Connexion

Maria Gomri, la passionnée

Par LA LETTRE DES JURISTES D'AFFAIRES

Maria Gomri est directrice juridique de Google France depuis 2011. Elle a rejoint le groupe il y a presque 20 ans et a été l’une des principaux acteurs de la construction du droit de l’Internet en Europe. Alors que la révolution de l’IA vient tout juste de débuter, elle aborde cette
période avec le même enthousiasme qu’à ses débuts.

Les sujets qu’elle traite au quotidien sont techniquement complexes et juridiquement nouveaux, pour la majorité d’entre eux. Malgré tout, Maria Gomri a ceci de rassurant qu’elle donne toujours l’impression d’être préparée à tout, d’être convaincue de ses arguments et de savoir où elle va. « Elle a une maîtrise aiguisée du droit du numérique », reconnaissait l’avocat Alain Bensoussan à l’occasion d’un portrait réalisé en 2019 par la rédaction de la LJA1. En six ans, le numérique a fait un pas de géant et les questions juridiques que posait la révolution Internet ont laissé place à de nouvelles : celles qu’impliquent le développement de l’intelligence artificielle. Mais pour la directrice de Google France, d’un point de vue juridique, les deux phases ne sont pas comparables, notamment en Europe. Elle explique : « Le développement de l’intelligence artificielle en Europe s’inscrit actuellement dans un contexte réglementaire dense, dont l’impact sur la capacité d’innovation des entreprises mérite d’être considéré avec attention. Si l’ambition affichée, à l’instar de la volonté exprimée par le président français de positionner la France comme une puissance de IA, est forte, la complexité et l’étendue des réglementations émanant des institutions européennes et des autorités administratives indépendantes soulèvent des questions ».

Maria Gomri affirme vouloir qu’un dialogue s’instaure pour réfléchir ensemble et de façon pragmatique, à une IA sûre, explicable et responsable. « Nous sommes aux prémices du développement de ces outils et nous ne connaissons pas encore leur potentiel. Imaginons ensemble comment l’IA pourrait être juridiquement encadrée, sans freiner son développement », propose-t-elle. Elle dit avoir toujours apprécié débattre avec les universitaires, les praticiens de droit et les régulateurs. « À défaut de toujours convaincre, il faut échanger. Il y a un vrai besoin de pédagogie sur ce que sont ces technologies », estime-t-elle.

Performance et rapidité

D’un point de vue technique, la directrice juridique est très enthousiaste face à cette nouvelle révolution qu’elle juge « ultra-stimulante ». « Je l’aborde avec la même excitation qu’il y a 20 ans, au moment du développement d’Internet », dit celle qui apprécie de comprendre la technicité des outils proposés par son groupe.
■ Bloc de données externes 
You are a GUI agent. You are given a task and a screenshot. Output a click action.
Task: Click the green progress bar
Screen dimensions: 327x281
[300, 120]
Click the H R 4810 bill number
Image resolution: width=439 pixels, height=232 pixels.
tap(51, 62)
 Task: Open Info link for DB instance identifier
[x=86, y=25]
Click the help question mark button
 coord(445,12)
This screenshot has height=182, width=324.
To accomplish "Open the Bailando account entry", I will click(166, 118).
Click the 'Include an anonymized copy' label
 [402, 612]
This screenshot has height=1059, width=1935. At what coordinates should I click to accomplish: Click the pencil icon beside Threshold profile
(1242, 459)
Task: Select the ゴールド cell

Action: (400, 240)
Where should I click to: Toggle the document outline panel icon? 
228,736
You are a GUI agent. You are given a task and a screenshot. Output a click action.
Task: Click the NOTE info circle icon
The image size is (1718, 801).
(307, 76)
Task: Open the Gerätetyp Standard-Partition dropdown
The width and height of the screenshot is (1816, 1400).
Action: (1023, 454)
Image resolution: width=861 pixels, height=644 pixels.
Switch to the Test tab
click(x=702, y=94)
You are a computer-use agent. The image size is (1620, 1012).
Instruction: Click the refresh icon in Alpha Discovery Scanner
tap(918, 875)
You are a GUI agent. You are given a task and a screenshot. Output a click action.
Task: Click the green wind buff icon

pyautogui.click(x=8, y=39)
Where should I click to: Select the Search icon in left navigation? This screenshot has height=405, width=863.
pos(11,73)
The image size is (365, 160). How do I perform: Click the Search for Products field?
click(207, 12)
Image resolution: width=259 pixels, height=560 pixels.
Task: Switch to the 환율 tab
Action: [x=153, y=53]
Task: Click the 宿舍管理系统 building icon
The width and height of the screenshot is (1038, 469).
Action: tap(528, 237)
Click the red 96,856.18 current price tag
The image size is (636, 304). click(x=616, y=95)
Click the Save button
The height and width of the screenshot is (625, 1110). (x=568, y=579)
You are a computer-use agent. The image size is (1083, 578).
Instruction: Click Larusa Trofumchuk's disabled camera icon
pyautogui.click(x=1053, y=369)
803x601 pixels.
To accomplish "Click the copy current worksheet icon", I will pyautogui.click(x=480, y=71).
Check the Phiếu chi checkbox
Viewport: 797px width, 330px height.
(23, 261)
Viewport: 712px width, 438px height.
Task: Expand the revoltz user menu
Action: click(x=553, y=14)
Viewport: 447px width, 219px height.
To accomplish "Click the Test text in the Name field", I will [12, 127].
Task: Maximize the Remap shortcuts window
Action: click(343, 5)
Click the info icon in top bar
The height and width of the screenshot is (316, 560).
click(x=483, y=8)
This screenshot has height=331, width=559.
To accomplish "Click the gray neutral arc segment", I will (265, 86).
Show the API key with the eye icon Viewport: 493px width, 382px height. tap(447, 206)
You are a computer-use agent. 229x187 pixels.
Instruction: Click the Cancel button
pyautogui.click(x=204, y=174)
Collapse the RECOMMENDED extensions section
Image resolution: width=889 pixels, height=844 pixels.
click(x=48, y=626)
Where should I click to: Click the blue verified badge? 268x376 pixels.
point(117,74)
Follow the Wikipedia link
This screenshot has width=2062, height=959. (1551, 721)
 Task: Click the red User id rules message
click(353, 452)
Depuis trois ans, la directrice juridique France et Europe du sud est d’ailleurs également en charge de la fluidité des lancements des produits dans la zone EMEA. « Ma fonction m’impose d’avoir une vision à 360° des enjeux liés au développement d’un outil : le contexte politique, le business, les contraintes techniques, le droit en vigueur, etc. ». C’est cette approche globale qu’elle a découverte en intégrant l’un des Gafam, en 2006, après avoir débuté comme avocate. Elle avait fait ses armes chez Alain Bensoussan durant trois ans, puis avait exercé au sein du cabinet Franklin entre 2001 et 2003, avant de se lancer dans l’entrepreneuriat à la suite d’un voyage au Japon qui lui aura permis de découvrir un concept de boutique séduisant qu’elle ambitionnait d’implanter dans l’hexagone. Elle raconte que c’est cet esprit entrepreneurial et ce goût du risque qui ont sans doute convaincu Google de la recruter comme juriste, en 2006, au moment où le groupe se déploie sur le Vieux continent.

Devenue directrice juridique en 2011, elle supervise une équipe composée d’une vingtaine de juristes à l’esprit pionnier. Sans surprise, l’IA générative fait partie de leur quotidien depuis maintenant deux ans. « Nous avons tous des objectifs trimestriels et annuels d’utilisation des outils d’IA (NDLR. Gemini et NotebookLM), explique Maria Gomri. Nous les considérons comme un formidable assistant en productivité, ils nous rendent plus performants, plus rapides et plus pertinents ». Et la directrice juridique de détailler avec enthousiasme les cas d’usage qu’elle met en œuvre au quotidien, notamment pour traiter les questions techniques soulevées par les nombreux contentieux dont elle a la charge.

Elle en est persuadée : l’IA est un générateur d’idées qui vient utilement compléter le bon sens humain. « Nous attendons bien sûr de nos avocats qu’ils travaillent avec l’IA pour devenir plus efficaces et compétitifs dans leur approche des dossiers », tient à ajouter la directrice juridique.